Doing the decomposition for every momentum draw is inefficient

stan-dev / stan

Stan development repository. The master branch contains the current release. The develop branch contains the latest stable development. See the Developer Process Wiki for details.

https://mc-stan.org

BSD 3-Clause "New" or "Revised" License

2.56k stars 365 forks source link

Doing the decomposition for every momentum draw is inefficient #2881

Open bbbales2 opened 4 years ago

bbbales2 commented 4 years ago

Summary:

For N parameters, there's an NxN Cholesky computed every time a new momentum is drawn. In reality we only need to recompute that when the metric changes.

Description:

Check the code here: https://github.com/stan-dev/stan/blob/develop/src/stan/mcmc/hmc/hamiltonians/dense_e_metric.hpp#L54

That llt() only needs computed when z.inv_e_metric_ changes, not every time sample_p is called.

Reproducible Steps:

Sampling a simple model with a large number of parameters should be sufficient.

parameters {
  real x[500];
}

model {
  x ~ normal(0, 1);
}

Should do the trick. Run that model with:

./test sample num_warmup=0 adapt engaged=0 algorithm=hmc metric=dense_e

And compare the time with:

./test sample num_warmup=0 adapt engaged=0 algorithm=hmc metric=diag_e

And the difference should be noticeable once that cholesky is precomputed.

Current Output:

Output is fine, just slow.

Expected Output:

Same output.

Current Version:

v2.21.0

bob-carpenter commented 4 years ago

Yikes. We had explicitly discussed coding it originally so it didn't have this inefficiency. I guess that didn't make it to the code.

SteveBronder commented 4 years ago

Should it only happen when set_metric is called? Could also move the metric to a protected or private member so it's not accessed outside of set_metric

bbbales2 commented 4 years ago

Should it only happen when set_metric is called? Could also move the metric to a protected or private member so it's not accessed outside of set_metric

Yes that makes sense. Right now it's accessed directly by other things: https://github.com/stan-dev/stan/blob/develop/src/stan/mcmc/hmc/nuts/adapt_diag_e_nuts.hpp#L32, but an accessor makes more sense.

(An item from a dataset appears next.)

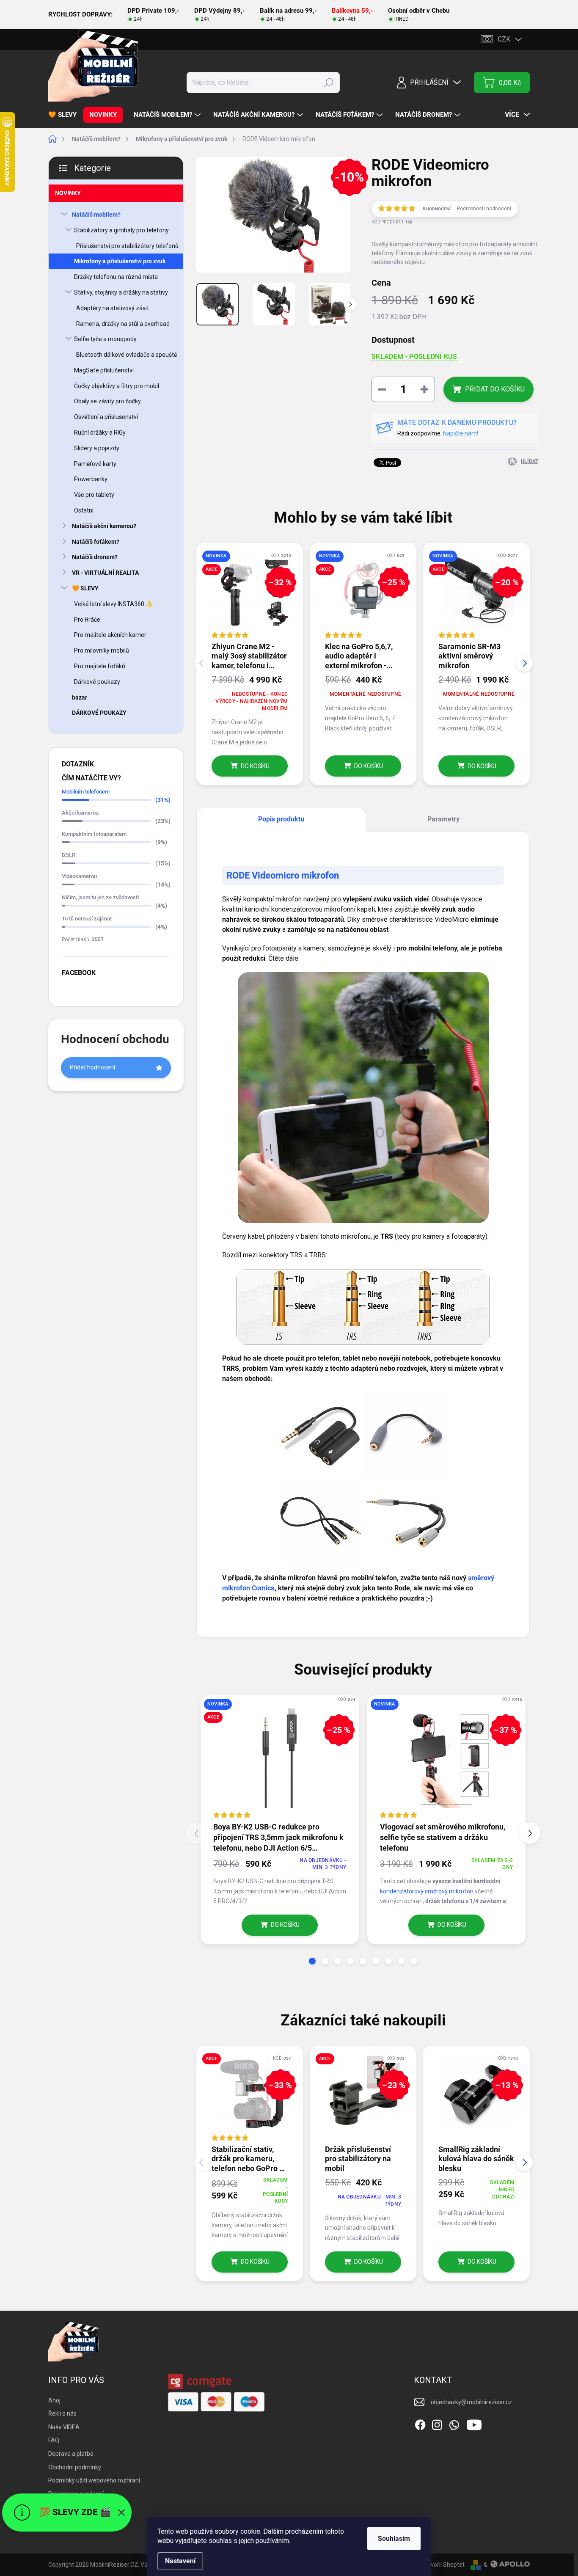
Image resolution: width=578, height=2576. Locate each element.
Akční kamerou (80, 813)
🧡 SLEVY (85, 588)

yizhang-yiz commented 4 years ago

Is a fix under way? This slows things down quite a bit when I use Radon model for testing.

betanalpha commented 4 years ago

The current design is intentional.

The Cholesky is needed only once per transition which is a relatively small cost compared to the many gradient evaluations needed within each transition. Saving the Cholesky decomposition introduces an additional $\mathcal{O}(N^{2})$ memory burden which is much more than the $mathcal{O}(N)$ burden everywhere else, and becomes problematic for sufficiently large models. Without any explicit profiling demonstrating that the Cholesky is a substantial const for typical models I don't see any strong motivation for the change.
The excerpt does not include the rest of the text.